Karen nodded. “How’d you know?”
“Figured immaculate conception was out. You been sick mornings, besides this one?”
“Couple, three days now. Mama didn’t even notice.”
“She’s got a few things on her mind these days. I don’t suppose you told her?”
Karen shook her head.
“I’m such a tramp.”
“No. No. You’re just a girl. He’s a grown man. He knew how to play you. Some men, they don’t care about anything but the feeling they get.”
“I liked it too.”
“Well, least you got that out of it, and you don’t always get that.”
“I love him so much.”
“You’re in love with love, baby, not him. He’s a man thinks he’s a play-boy. I knew soon as I saw him. And I think that’s good of me. I don’t know I pick men so good, and even if Pete was my son and your father, I don’t know Sunset picked so good either, or is picking good now.”
“What am I gonna do? I can’t tell Mama.”
“You have to tell her.”
“Then what?”
“Have the baby, or get Aunt Cary to take care of it.”
“Take care of it?”
“Get rid of it before it’s born.”
“I couldn’t do that.”
“Then you’ll have it. And you’ll raise it.”

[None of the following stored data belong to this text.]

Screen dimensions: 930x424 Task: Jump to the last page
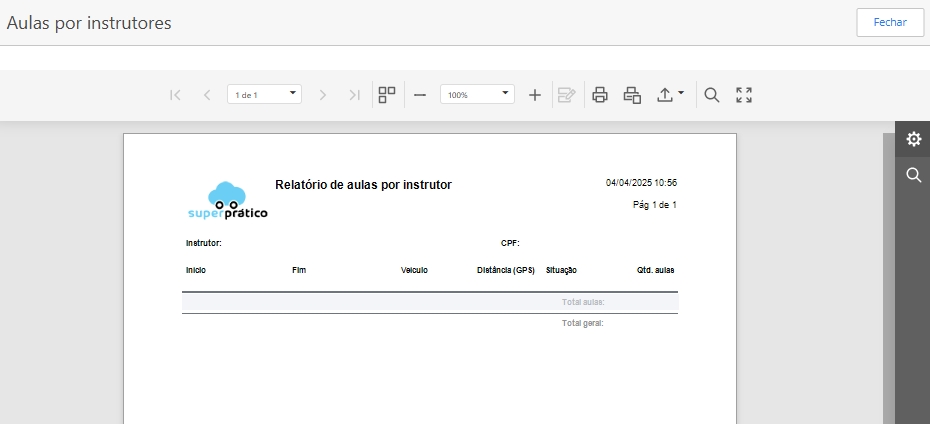pos(354,95)
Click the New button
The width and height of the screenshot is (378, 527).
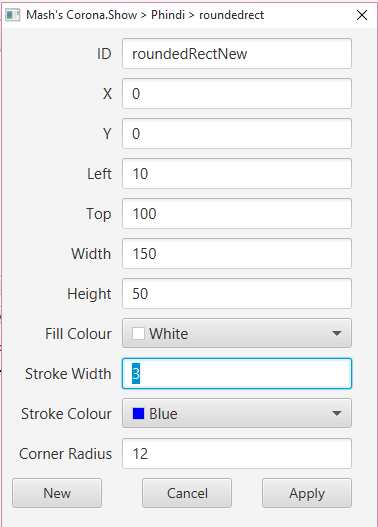point(57,493)
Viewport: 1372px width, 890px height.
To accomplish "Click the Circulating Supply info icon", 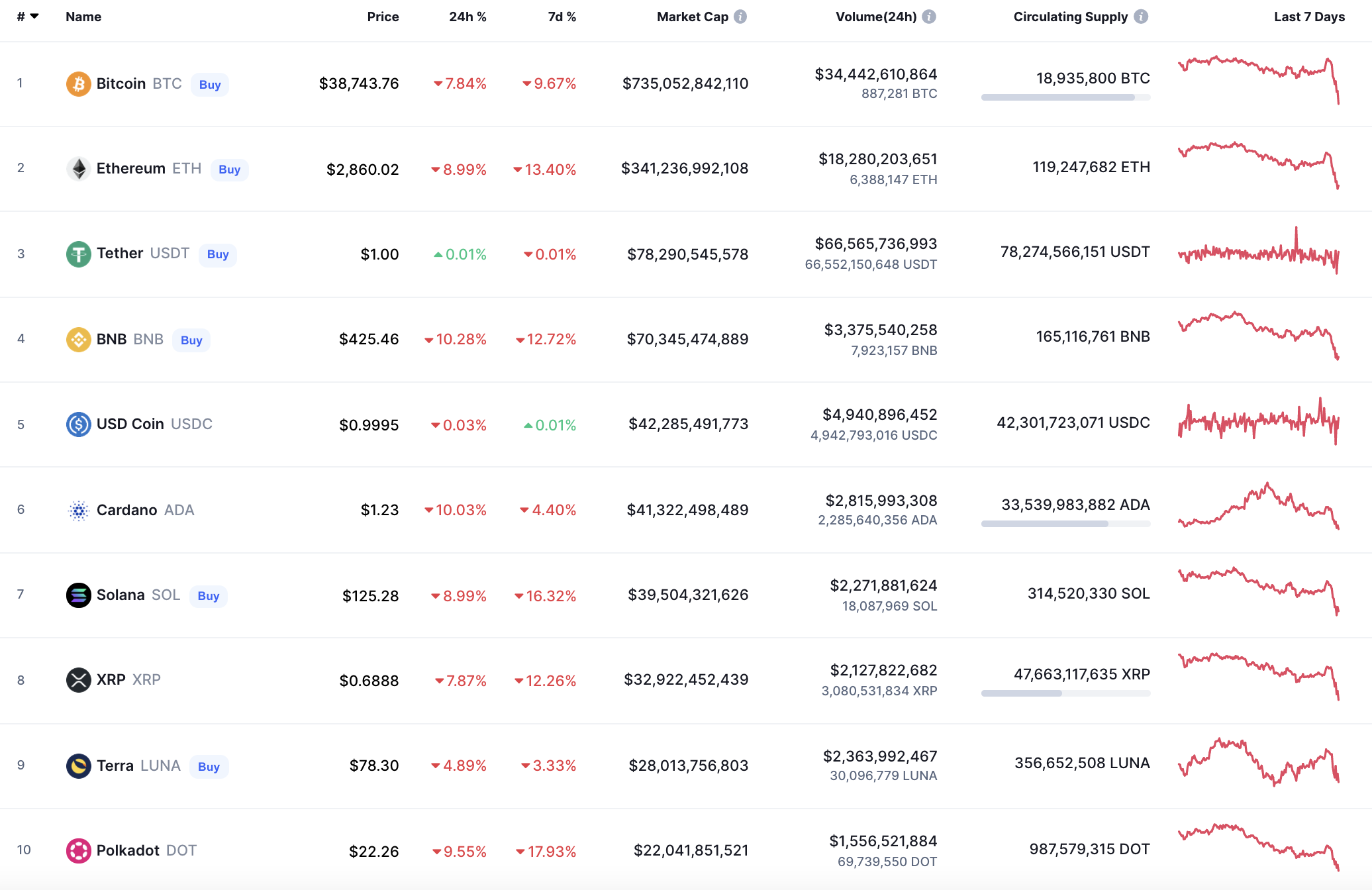I will [1140, 17].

“Won’t nothing ever be the same again.”
“No. But you can live with change. Me and your mama can live through what we’re living through, you can live through what’s gonna happen to you. And we can help you.”
“I did a bad thing.”
“I’ve done a bad thing or two in my time, honey. Some things I don’t even talk about. Sometimes, you get like a fever, and it just happens. All kinds of things can happen, and then you got to live with regrets. Some are easier to live with than others.”
“I can tell you things I can’t tell Mama.”
“That’s what grandmas are for. Hell, girl. You ain’t done so bad. Just followed the path all us animals want to follow. At your age, girl goes into heat, it don’t take a lot of persuading. Unlike a dog, we people stay in heat, and it’s at its hottest when we’re young. Get some pretty fella like Hillbilly saying the right things, it’s easy to do something you ought not. Ain’t a thing wrong with loving, girl, it’s who you love and what they want from you that matters.”
“He said I was pretty.”
“He didn’t lie. You got your father’s coloring, your mother’s bones. Did he tell you he’d marry you?”
“No. I thought about all that, and he didn’t ever make me any kind of promise. Just told me good things about myself, and he touched me, and when he did, I felt like I had to have him.”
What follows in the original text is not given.